Signaling diversity and subsequent complexity in higher eukaryotes is partially explained by one gene encoding a polypeptide with multiple biochemical functions in different cellular contexts. For example, mouse double minute 2 (MDM2) is functionally characterized as both an oncogene and a tumor suppressor, yet this dual classification confounds the cell biology and clinical literatures. Identified via complementary biochemical, organellar, and cellular approaches, we report that MDM2 negatively regulates NADH:ubiquinone oxidoreductase 75 kDa Fe-S protein 1 (NDUFS1), leading to decreased mitochondrial respiration, marked oxidative stress, and commitment to the mitochondrial pathway of apoptosis. MDM2 directly binds and sequesters NDUFS1, preventing its mitochondrial localization and ultimately causing complex I and supercomplex destabilization and inefficiency of oxidative phosphorylation.

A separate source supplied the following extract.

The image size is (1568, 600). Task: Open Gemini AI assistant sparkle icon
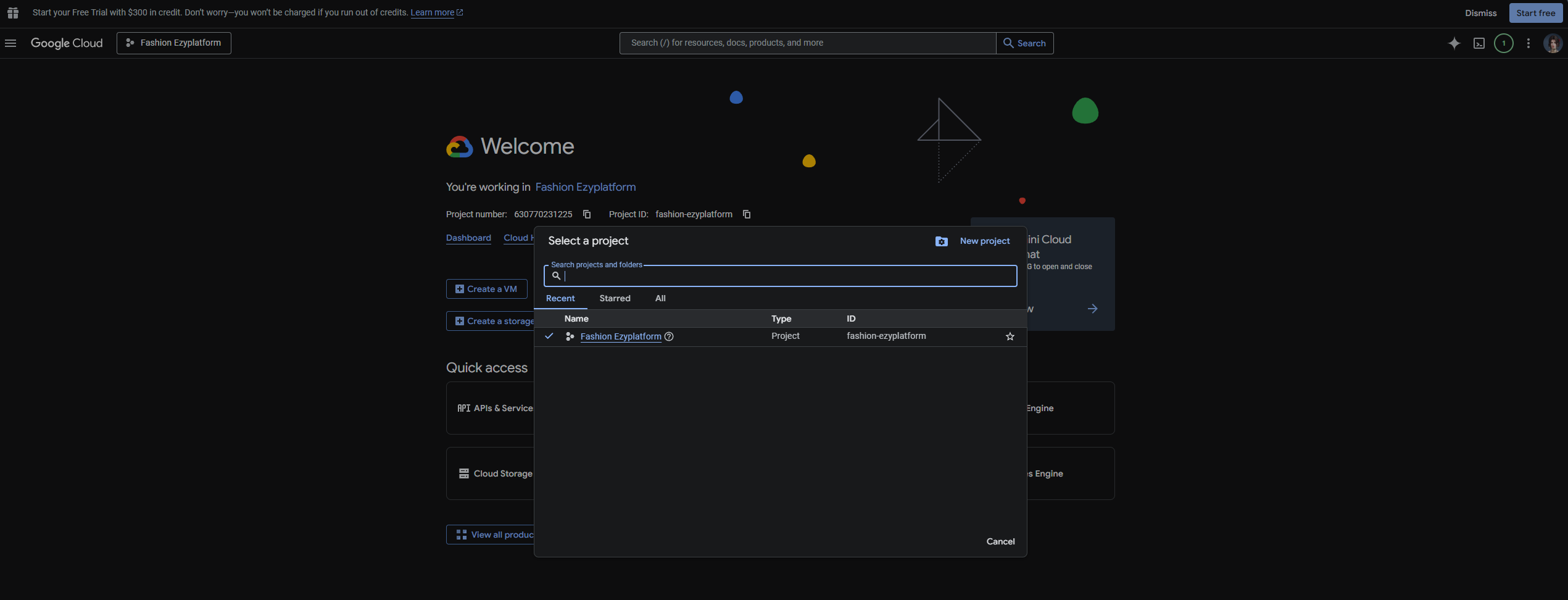(1454, 43)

The MDM2 amino-terminal region is sufficient to bind NDUFS1, alter supercomplex assembly, and induce apoptosis. Finally, this pathway is independent of p53, and several mitochondrial phenotypes are observed in Drosophila and murine models expressing transgenic Mdm2. [Display omitted] •Independent of its canonical activities, MDM2 can promote cell death•Cytosolic MDM2 causes oxidative stress, DNA damage, and apoptosis•Cytosolic MDM2 sequesters NDUFS1 to destabilize CI·CIII assembly and enhance ROS•Mitigation of MDM2-induced mitochondrial ROS prevents DNA damage and subsequent apoptosis Elkholi et al. show that the cytosolic accumulation of MDM2 leads to the sequestration of NDUFS1, a critical Fe/S cluster in complex I that promotes efficient mitochondrial respiration. Following MDM2 association with NDUFS1, ROS production increases, which can cause DNA damage and subsequent activation of the mitochondrial pathway of apoptosis.